Dans cette chaîne d’efforts organisationnels et d’implications pratiques, il y a aussi les extraordinaires inattendus « gagnés ». Je pense au travail que durant tout cet été nous avons débuté avec les familles et surtout avec les pères. Certains d’entre eux ne voulaient absolument pas que leurs enfants aillent à l’école. Ils disaient que le système scolaire n’est pas le syrien, que leurs enfants avaient déjà perdu une année scolaire et que c’était inutile de les faire commencer. De plus l’idée que les enfants travaillent ne leur déplaisait pas afin qu’ils puissent apporter un peu d’argent à la famille. Mais nous n’avons pas baissé les bras. Il y a eu un travail patient de relations, de sensibilisation et de rencontre avec les parents, pour écouter leurs exigences, pour échanger quelques idées. Puis la surprise :
il y a quelques semaines, cinq pères sont venus demander expressément de pouvoir envoyer leurs enfants à l’école. Chaque jour, on sème quelque chose dans la relation avec eux sans savoir si quelque chose fleurira et quand. Mais je sais que du camp de Marj El Khokh l’année dernière 25 enfants partaient pour aller l’école et cette année nous comptons plus de cent inscriptions.
C’est une belle étape, mais nous ne sommes pas encore satisfaits, parce que nous voudrions que tous les 250 enfants fréquentent l’école.
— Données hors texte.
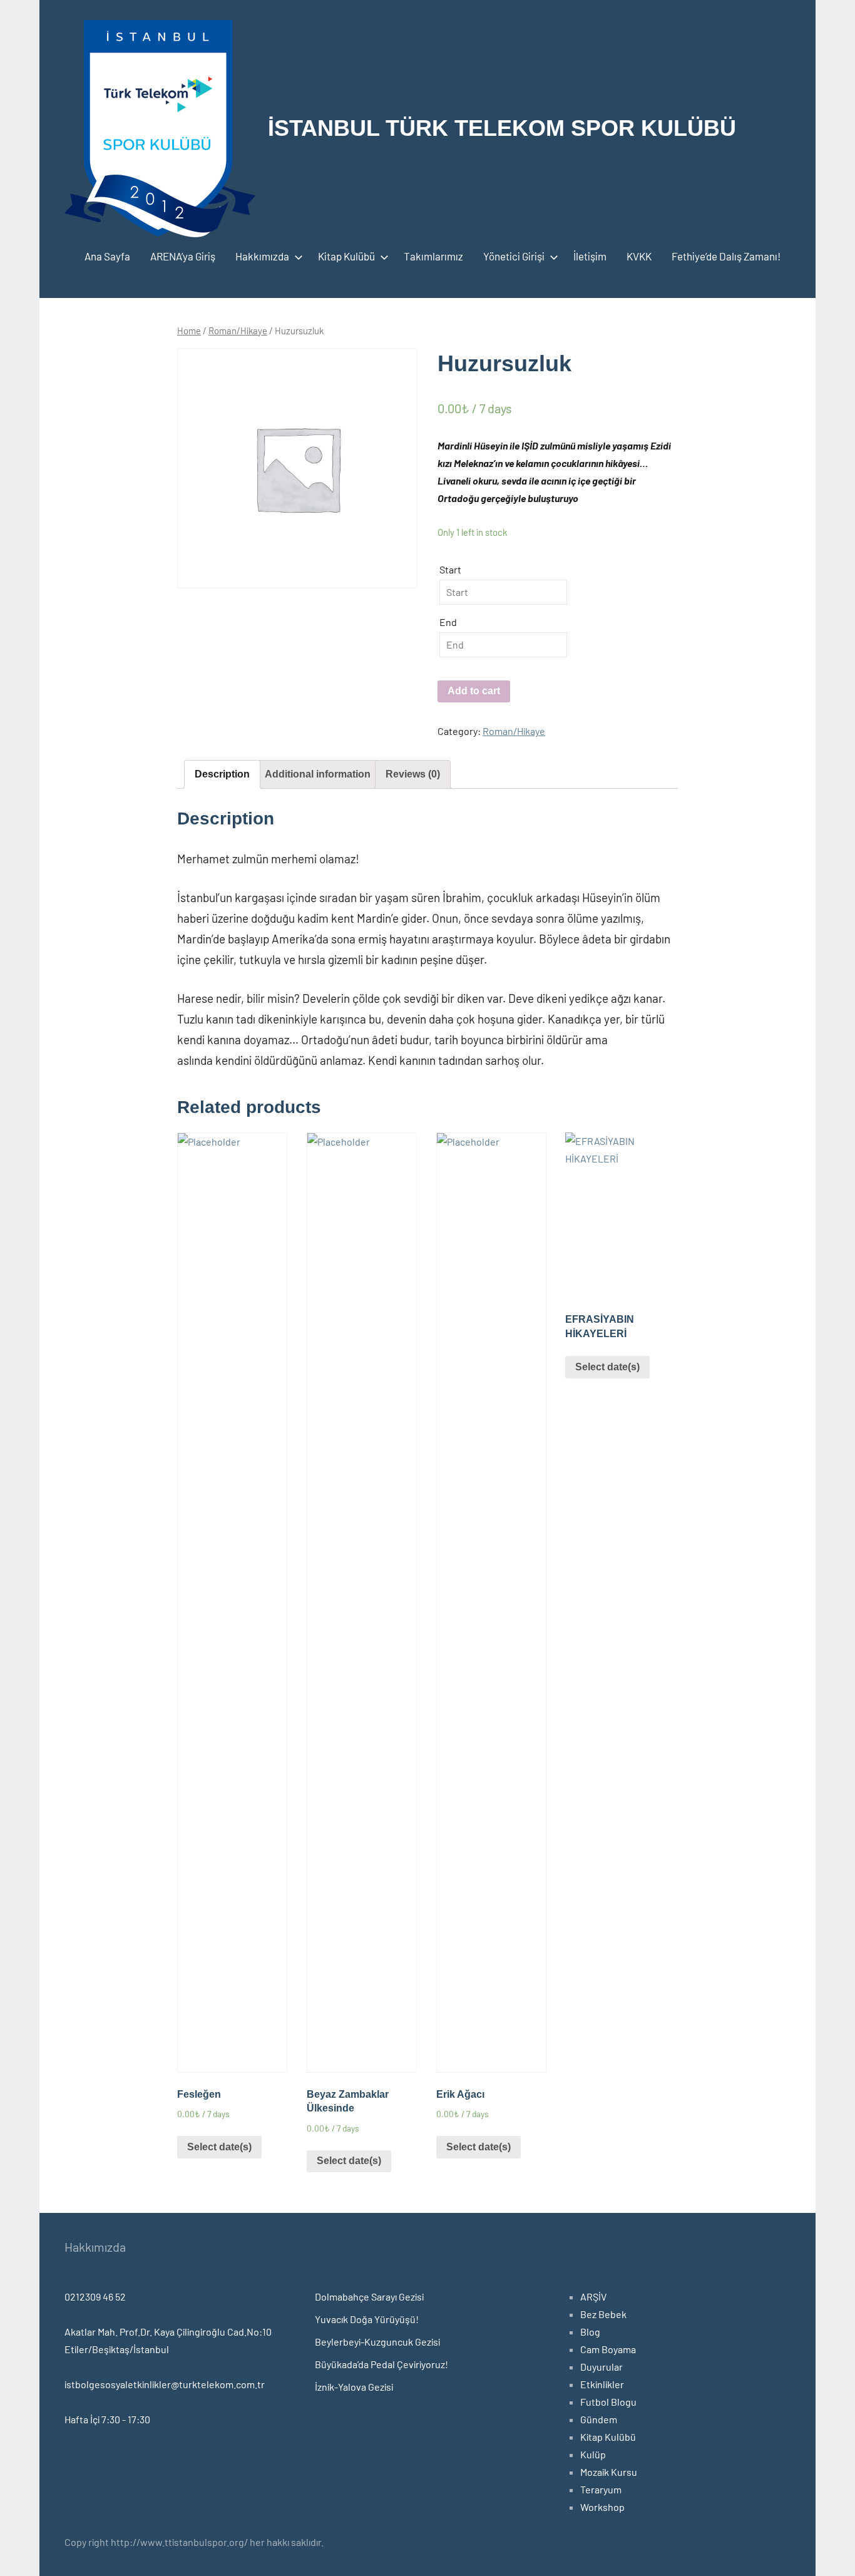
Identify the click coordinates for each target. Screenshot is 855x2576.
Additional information (318, 774)
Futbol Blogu (608, 2402)
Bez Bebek (603, 2314)
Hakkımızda (262, 256)
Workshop (602, 2507)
Si 100 vont à l’école, avec les 150 autres qui restent au camp nous continuons à nous impliquer dans les cours de rattrapage sous des tentes improvisées. Les besoins sont immenses. On peut y perdre la tête : de l’essence pour chauffer les tentes et les écoles jusqu’à la nourriture. Des chaussures aux vêtements pour affronter un hiver qui ici sera sans pitié. Nous avons besoin de tout. Mais nous continuons, certains que l’aide ne nous manquera.